PROVIDED TEXT:
[Start]
Before the beginning of my last semester at Temple Law, I braved a very cold, windy, and snowy day to take part in the screening of the documentary “Walking While Black: L.O.V.E. is the Answer.” The film attempted to take a balanced approach in discussing the deep-rooted problems in America when it comes to the distrust that many Black Americans have with law enforcement, and the dysfunctional relationship between the two. The film attempts to humanize the Black victims of injustices propagated by law enforcement by focusing on some of the incidents that have gotten a lot attention, and many that have not. The film also attempts to humanize members of law enforcement by using primary sources to give the viewer insight into what it’s like to be a member of law enforcement in this current criminal justice reform environment. Ultimately, the film ends with a call to action, for victims of injustices, their families and communities, to engage in a reconciliatory approach with members of law enforcement for the purpose of creating a relationship that is mutually beneficial.
[End]
WRITTEN PROBLEM:
Continue the account of the "Walking While Black" documentary screening, picking up right after its final sentence.

DATA SUPPLIED:
[Start]
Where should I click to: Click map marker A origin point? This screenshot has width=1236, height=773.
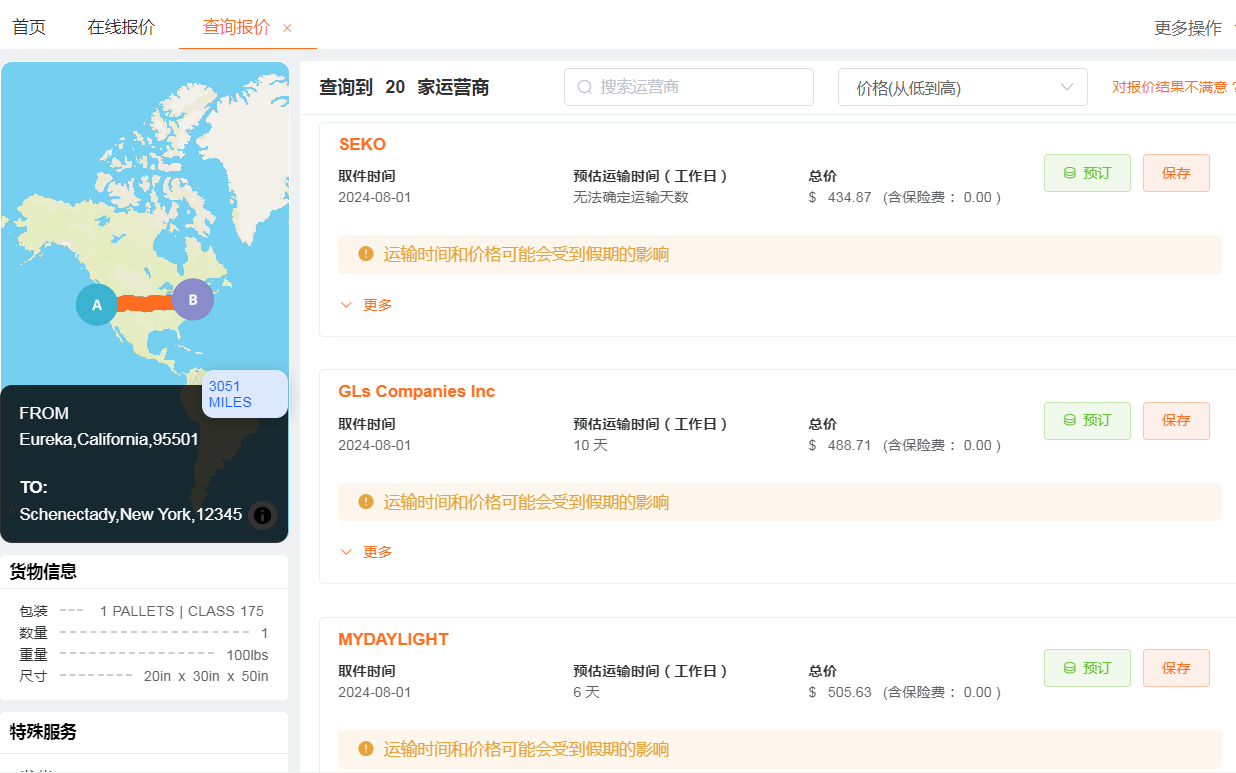pyautogui.click(x=97, y=304)
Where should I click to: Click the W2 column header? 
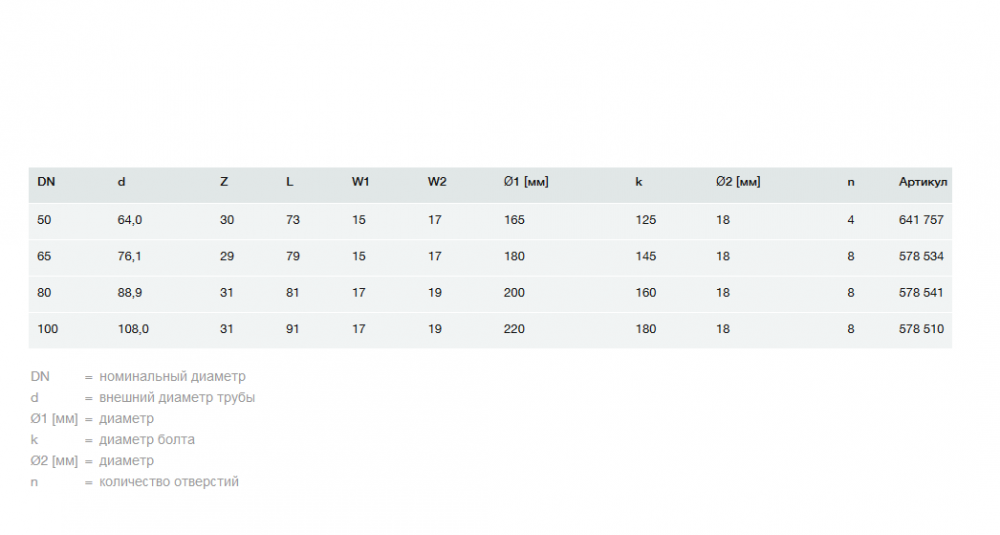(437, 182)
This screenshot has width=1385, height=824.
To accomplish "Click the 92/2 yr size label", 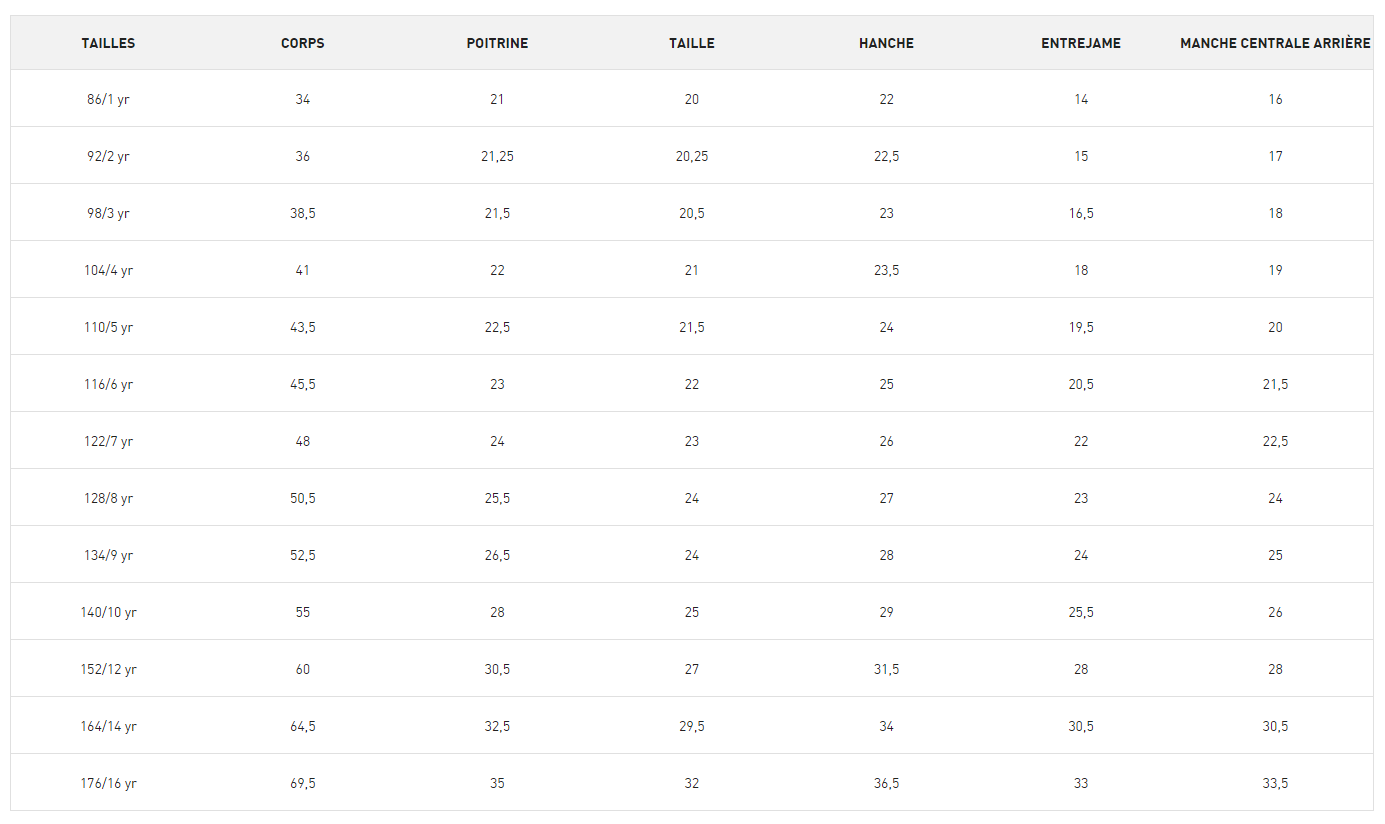I will point(108,156).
[End]
TASK OUTPUT:
In addition to showing some of the disturbing clips that have unfortunately led to too many hashtags, the film offered the testimonials of Black members of law enforcement. This, to me, was the most effective part of the film. I say that because they attempted to humanize themselves and their experiences to the audience. Their testimonies reminded me of a concept I read about long ago in W.E.B. Dubois’s book The Souls of Black Folks called “Dual Consciousness.” When speaking on this phenomenon, Dubois writes:

It is a peculiar sensation, this double-consciousness, . . . measuring one’s soul by the tape of a world that looks on in amused contempt and pity. One ever feels his two-ness – an American, a Negro; two souls, two thoughts, two unreconciled strivings; two warring ideals in one dark body whose dogged strength alone keeps it from being torn asunder.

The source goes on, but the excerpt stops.